The empathy paradox in research and insight
Empathy is seemingly either everywhere or nowhere, perhaps a reflection of our divided times. In broader society, the current lack of empathy is causing increasing division, misrepresentation and conflict.
In the research and insight sector, the desire for empathy is in the foreground, often driving attitudes, behaviours, methodologies and approaches. But is our embrace of empathy causing or exacerbating some fundamental problems?
Empathy or understanding?
Empathy is a term and concept denoting a process of care, active connection and the sharing of worlds. In contrast, ‘empathy’ in our sector manifests as something very different: the gaining of insights about ‘others’ (who are not like us). There is a tension between the ideal and the reality, which results in our ‘acts of empathy’ being represented as more meaningful, connected and reflective of true lived experience than they could ever (really) be.

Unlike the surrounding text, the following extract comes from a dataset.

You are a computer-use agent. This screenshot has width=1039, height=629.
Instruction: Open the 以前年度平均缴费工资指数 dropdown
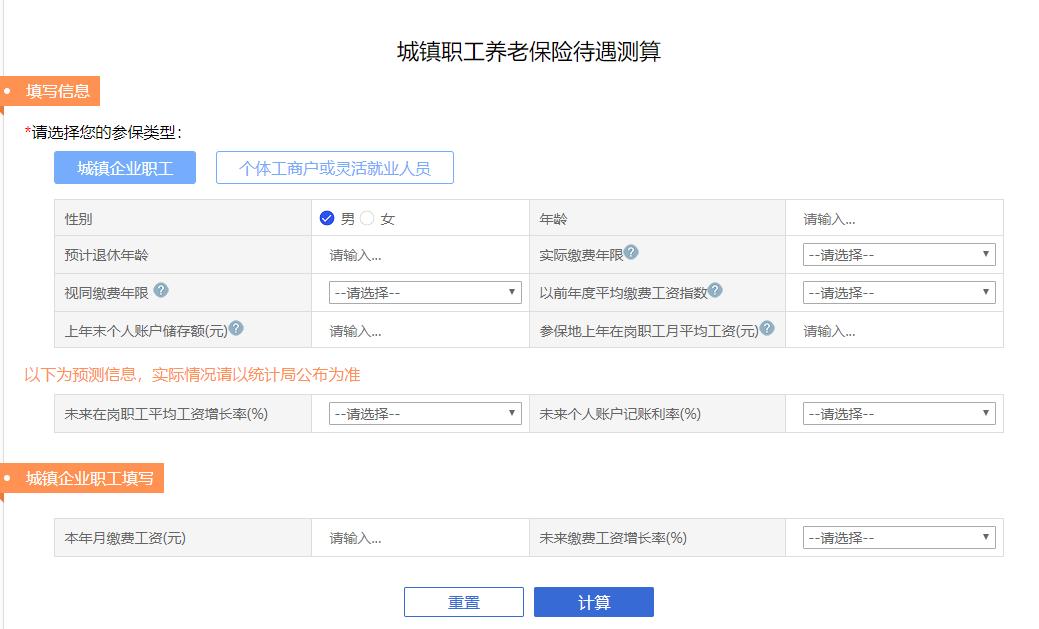tap(895, 292)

Understanding people can be achieved without ever striving for, or needing to show, empathy. We don’t need to ‘walk in other people’s shoes’ before we can craft at least a semblance of understanding. This is not perfect, but the absence of perfection doesn’t invalidate what we do, how we do it or the results that are produced.
We may also benefit from reminding ourselves that empathy is not ‘baked into’ the research tools most often used in research and insight. For example, observation – the research practice often cast as the essential tool of empathy – can be detached, remote and lacking empathy in any real sense. Indeed, a strong argument can be made for the importance of detachment when engaged in observation.
Is empathy even possible?
Imagine two worlds. One, a world of privilege, education, stability; a world in which moments of existential crises were few and far between. The other, a life lived on the periphery, extreme poverty creating enduring limitations, neurological paths formed through repeated existential threat. The experiential gulf is enormous, and the cultural contexts are radically different.

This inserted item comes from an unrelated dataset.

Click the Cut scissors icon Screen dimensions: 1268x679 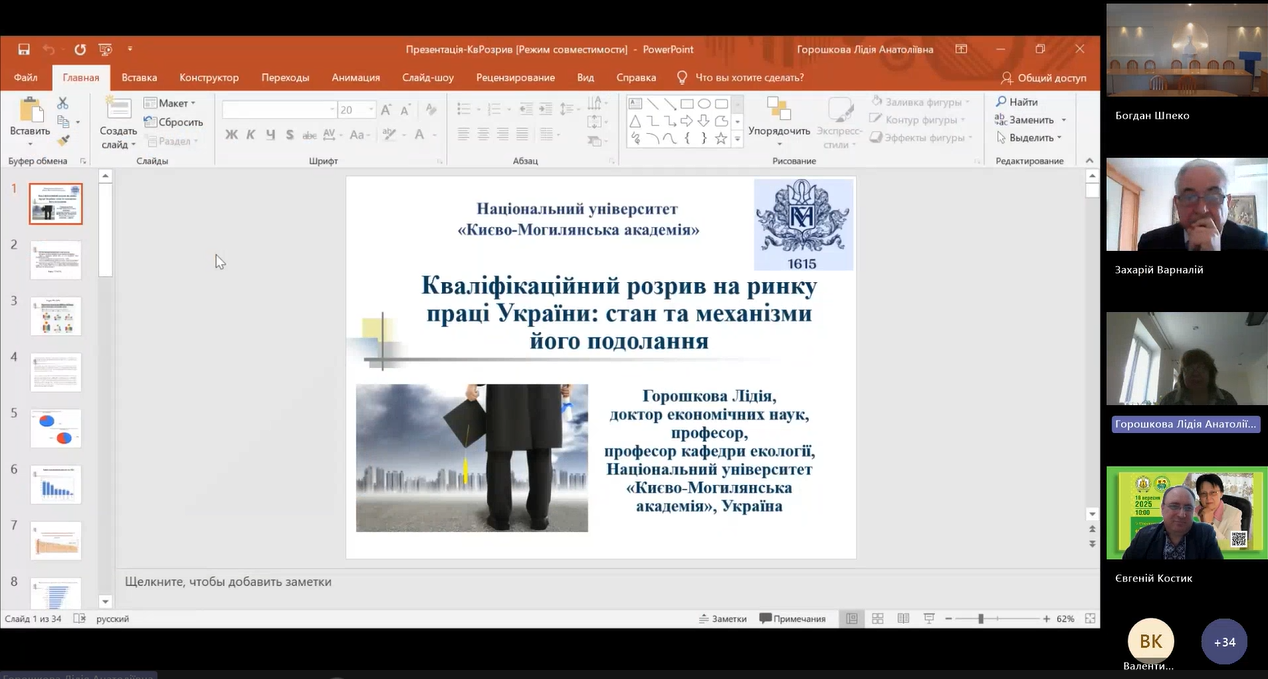point(63,103)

Can these two individuals understand each other? Undoubtedly. Can each truly empathise with the other? Could such empathy be possible even after years of friendship? Anthropologists have crafted numerous cautionary tales about interpretive errors, even after years or decades of attentive localised study. What chance, then, for encounters lasting an hour or two, or even days, maybe weeks at best? Are we asking and claiming too much? Are we creating an empathy conceit that is dangerous on multiple levels?
Empathy as aspiration
It is clear to me that many researchers and insight specialists frequently hold fairness and equality as ideals. Many also believe passionately that greater and more inclusive representation in our sector is essential. There is often an ingrained desire to shine a light on the world and upturn the surfaces of everyday life to reveal meaningful truths; to make hidden worlds visible. This is admirable and says a lot about our sector and the qualities of the people within it.
Maybe, then, we need to re-frame empathy and to see it as a value and an aspiration. The mistake is to substitute aspiration for reality – doing this runs the risk of undermining some of the very principles driving action in the first place.
The problem of representation
We can (and do) understand people from many different worlds – cultural, geographical, religious, neurological – but we do this, for the most part, without empathy, in its true sense.
The reality is that getting closer to true empathy will require greater representation in our sector. The research sector is nowhere near being inclusive of the people we claim to represent through the work that we do. To really feel the experience of another, to truly ‘walk in their shoes’, means something more than simply having the willingness to observe, engage and learn.
Maybe we have become victims of our recognition that lack of representation is so evident in our sector. Our response is to over-compensate and to try to transform ourselves into those ‘other’ people. But are we promising the impossible? Are we papering over industry fault-lines? Are we muddying waters that actually require greater clarity?
The limits to empathy
If empathy really is important, much more needs to be done to achieve greater representation, so that our agencies and client-side teams reflect the world as it is. Otherwise, let’s not promise too much and, instead, show up as people who can provide some understanding of the world, albeit partial, and bring value to the questions we are asked, without ever thinking or feeling the need to justify our outputs under the umbrella of empathy.
Acting in this way will require us to be more humble about who we are and what we do, and cognisant of our privileged position as cartographers of social and cultural landscapes.